* [DIRECTIONS]
Pictures in the data should be dropped; transcribe exactly the lines from the one that has "Task: Open the Tools menu" through the one that has "Given: Select Main Camera in the Hierarchy".

* [RECORDS FOR PROCESSING]
++++

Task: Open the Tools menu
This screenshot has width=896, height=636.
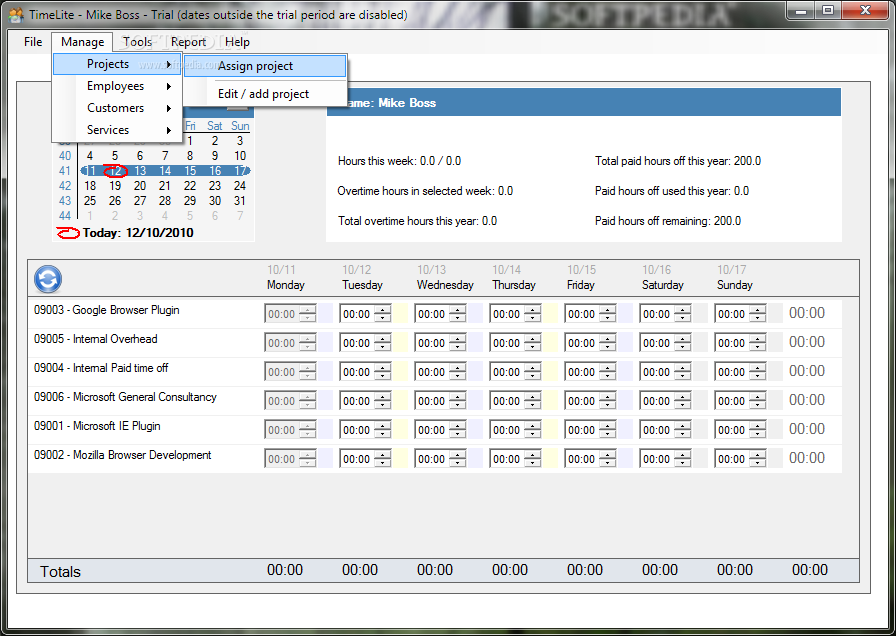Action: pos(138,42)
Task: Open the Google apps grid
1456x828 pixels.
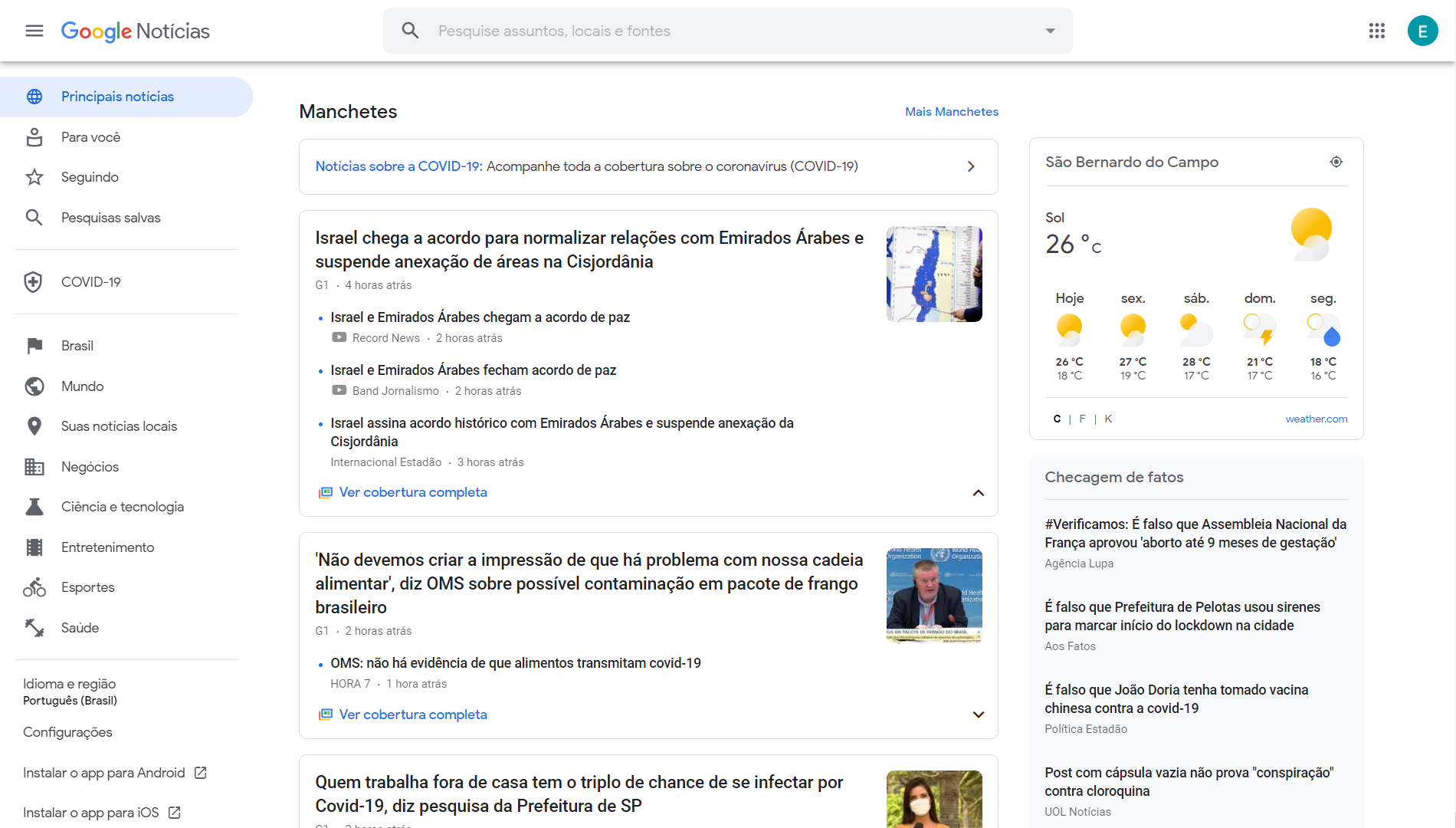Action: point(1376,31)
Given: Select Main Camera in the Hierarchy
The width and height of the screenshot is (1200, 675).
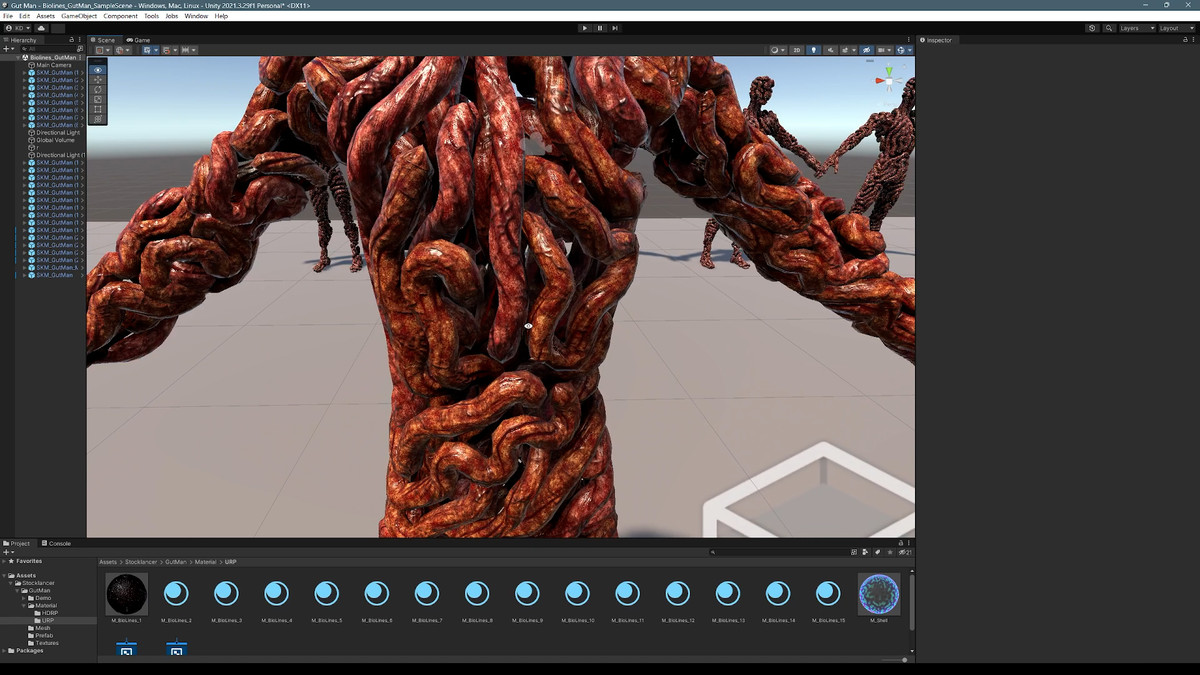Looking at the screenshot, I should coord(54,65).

++++

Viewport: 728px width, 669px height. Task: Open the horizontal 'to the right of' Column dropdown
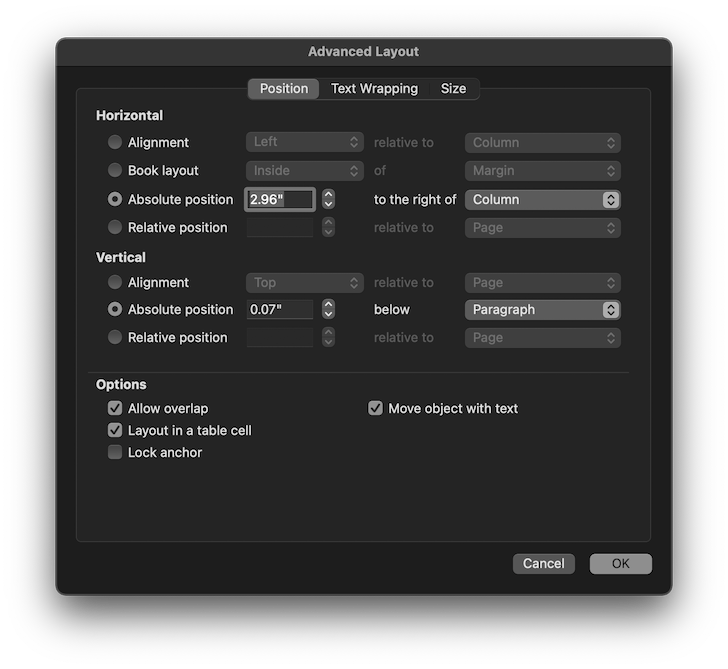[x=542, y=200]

++++

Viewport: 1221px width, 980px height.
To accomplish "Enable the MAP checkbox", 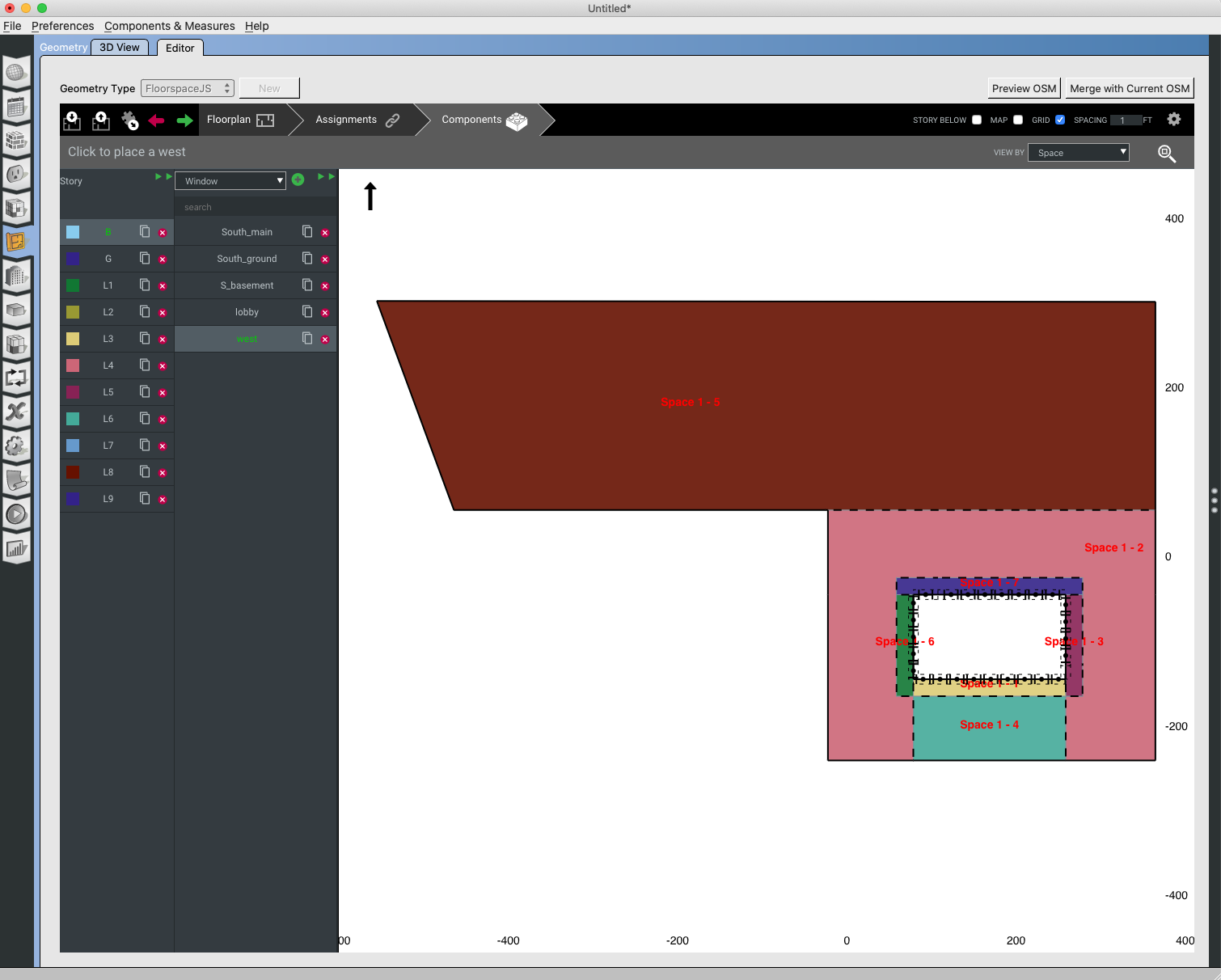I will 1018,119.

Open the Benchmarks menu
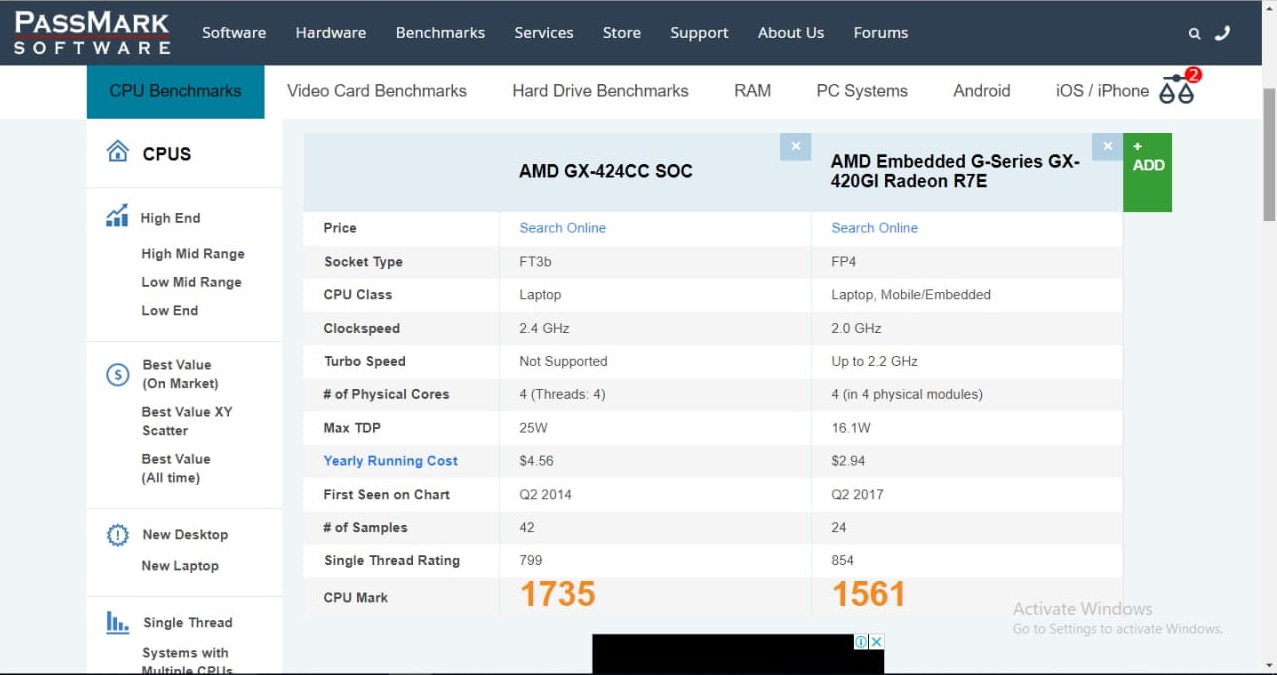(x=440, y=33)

++++

* [SOLUTION TO THE PROBLEM]
Task: Open the Tools menu
This screenshot has width=896, height=636.
Action: pos(138,42)
Task: Open the Google apps grid
1456x828 pixels.
Action: point(1376,31)
Given: Select Main Camera in the Hierarchy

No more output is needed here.